- Battle of Dabul: Part of the Adil Shahi–Portuguese conflicts
| Date | 29 December 1508 |
| Location | Dabul (now Dabhol, India) |
| Result | Portuguese victory |

Belligerents
- Portuguese Empire: Sultanate of Bijapur

Commanders and leaders
- Francisco de Almeida: Unknown

Strength
- 19 ships 1,900 men: 4 merchant ships from Gujarat 6,000 men

Casualties and losses
- Negligible: All ships destroyed Unknown number of men killed, captured and wounded

= Battle of Dabul =

1508 battle between Portuguese Empire and Sultanate of Bijapur

The Battle of Dabul was a retaliatory attack by the forces of the Viceroy of Portuguese India, Francisco de Almeida, upon the port city of Dabul (now Dabhol) in the Sultanate of Bijapur.

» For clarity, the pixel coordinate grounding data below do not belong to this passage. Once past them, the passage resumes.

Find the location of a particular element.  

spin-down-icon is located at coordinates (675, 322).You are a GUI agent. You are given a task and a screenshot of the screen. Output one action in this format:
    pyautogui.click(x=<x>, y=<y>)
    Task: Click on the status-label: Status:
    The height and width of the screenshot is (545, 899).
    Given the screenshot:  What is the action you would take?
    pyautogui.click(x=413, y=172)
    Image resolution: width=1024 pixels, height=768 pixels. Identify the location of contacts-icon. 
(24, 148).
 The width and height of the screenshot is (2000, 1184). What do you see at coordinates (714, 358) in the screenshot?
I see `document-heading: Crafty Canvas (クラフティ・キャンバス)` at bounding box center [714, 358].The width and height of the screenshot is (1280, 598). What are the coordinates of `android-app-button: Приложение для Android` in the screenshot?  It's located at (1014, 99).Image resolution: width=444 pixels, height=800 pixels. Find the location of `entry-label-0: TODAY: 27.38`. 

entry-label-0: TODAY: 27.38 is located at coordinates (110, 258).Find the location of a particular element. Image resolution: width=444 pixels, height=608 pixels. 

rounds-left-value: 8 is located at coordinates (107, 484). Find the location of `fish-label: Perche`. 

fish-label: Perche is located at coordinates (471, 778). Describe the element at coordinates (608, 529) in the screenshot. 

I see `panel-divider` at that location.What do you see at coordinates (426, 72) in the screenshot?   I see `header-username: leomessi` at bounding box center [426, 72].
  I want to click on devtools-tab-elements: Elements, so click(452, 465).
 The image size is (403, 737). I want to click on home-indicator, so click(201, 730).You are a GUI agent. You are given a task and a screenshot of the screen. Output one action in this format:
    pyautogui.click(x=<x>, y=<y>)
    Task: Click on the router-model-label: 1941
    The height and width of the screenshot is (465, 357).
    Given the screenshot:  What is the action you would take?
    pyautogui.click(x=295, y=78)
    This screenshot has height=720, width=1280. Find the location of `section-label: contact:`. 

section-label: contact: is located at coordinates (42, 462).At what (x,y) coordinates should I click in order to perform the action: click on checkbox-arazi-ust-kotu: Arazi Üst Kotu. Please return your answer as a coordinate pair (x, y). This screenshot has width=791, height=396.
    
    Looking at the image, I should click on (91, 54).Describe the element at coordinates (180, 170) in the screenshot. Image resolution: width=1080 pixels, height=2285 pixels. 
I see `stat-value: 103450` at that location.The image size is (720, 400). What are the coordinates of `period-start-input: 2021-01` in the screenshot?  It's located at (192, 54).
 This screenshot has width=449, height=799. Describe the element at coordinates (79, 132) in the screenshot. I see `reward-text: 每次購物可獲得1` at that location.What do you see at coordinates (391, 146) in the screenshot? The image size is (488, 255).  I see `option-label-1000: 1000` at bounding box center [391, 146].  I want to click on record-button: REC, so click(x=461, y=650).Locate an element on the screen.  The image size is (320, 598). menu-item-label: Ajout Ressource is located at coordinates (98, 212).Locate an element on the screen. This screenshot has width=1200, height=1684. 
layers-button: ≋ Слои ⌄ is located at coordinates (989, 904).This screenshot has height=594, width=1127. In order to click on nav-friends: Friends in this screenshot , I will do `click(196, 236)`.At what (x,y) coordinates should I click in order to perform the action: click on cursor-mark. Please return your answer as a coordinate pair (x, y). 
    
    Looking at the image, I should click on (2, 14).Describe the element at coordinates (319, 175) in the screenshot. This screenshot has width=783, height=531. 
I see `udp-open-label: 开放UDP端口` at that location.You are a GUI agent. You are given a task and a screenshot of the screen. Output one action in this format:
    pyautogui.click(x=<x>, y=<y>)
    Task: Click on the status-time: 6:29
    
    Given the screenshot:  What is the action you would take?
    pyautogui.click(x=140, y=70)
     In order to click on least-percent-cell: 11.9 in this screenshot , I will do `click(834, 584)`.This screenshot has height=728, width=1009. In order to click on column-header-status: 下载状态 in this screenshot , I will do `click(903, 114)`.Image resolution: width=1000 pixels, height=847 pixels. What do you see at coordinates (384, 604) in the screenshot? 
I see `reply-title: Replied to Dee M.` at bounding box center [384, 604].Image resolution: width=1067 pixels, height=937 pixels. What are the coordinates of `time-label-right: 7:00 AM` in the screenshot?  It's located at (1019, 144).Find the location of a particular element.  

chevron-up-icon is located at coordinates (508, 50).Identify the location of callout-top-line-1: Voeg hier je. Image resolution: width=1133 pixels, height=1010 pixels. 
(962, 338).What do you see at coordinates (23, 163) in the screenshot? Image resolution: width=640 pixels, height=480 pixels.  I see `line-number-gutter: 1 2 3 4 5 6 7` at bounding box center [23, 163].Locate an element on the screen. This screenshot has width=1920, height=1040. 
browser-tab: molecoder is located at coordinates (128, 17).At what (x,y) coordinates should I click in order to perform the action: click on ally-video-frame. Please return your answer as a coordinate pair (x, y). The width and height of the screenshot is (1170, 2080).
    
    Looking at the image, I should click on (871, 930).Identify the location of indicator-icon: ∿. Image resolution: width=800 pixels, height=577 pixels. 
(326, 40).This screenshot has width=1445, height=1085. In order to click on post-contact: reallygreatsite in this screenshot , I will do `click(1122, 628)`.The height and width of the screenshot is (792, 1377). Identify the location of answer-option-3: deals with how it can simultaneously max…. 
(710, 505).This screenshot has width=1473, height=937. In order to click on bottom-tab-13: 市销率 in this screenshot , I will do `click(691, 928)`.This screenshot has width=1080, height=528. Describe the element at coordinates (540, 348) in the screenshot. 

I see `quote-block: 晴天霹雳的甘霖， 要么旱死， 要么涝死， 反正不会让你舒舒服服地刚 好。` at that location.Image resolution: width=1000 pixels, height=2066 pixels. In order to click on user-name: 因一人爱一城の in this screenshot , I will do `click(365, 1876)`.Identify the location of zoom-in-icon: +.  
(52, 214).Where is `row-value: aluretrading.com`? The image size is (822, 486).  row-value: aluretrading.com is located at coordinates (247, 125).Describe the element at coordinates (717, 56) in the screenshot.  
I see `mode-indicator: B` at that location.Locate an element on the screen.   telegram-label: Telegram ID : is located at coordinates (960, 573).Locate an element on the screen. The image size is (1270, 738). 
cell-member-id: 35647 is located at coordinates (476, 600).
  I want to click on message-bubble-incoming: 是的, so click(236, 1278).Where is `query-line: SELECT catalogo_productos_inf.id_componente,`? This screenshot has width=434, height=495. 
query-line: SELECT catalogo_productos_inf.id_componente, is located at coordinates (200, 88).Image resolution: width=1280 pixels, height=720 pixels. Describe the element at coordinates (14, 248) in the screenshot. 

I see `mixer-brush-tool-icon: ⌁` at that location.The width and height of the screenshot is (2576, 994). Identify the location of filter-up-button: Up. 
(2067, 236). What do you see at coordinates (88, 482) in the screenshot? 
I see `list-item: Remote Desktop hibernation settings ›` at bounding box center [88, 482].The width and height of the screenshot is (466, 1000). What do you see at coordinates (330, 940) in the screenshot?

It occurred on 29 December 1508, in retaliation for attacking the Portuguese armada en route to the Battle of Diu. Despite the presence of a double wooden wall and a ditch, the Portuguese using both an artillery bombardment and a pincer movement of armed soldiers, "slammed into the town. What followed was a black day in the history of European conquest that would leave the Portuguese cursed on Indian soil." The conquerors were merciless--all living creatures (male, female, old, young, human or animal) were slaughtered then the city set on fire to burn alive those who had managed to hide in secret. The Portuguese departed on January 5, 1509. "This massacre stood beside [[Vasco de Gama|[Vasco de] Gama]]'s destruction of [the Hajj pilgrim ship] the Miri as an unforgiven act that lingered long in the memory".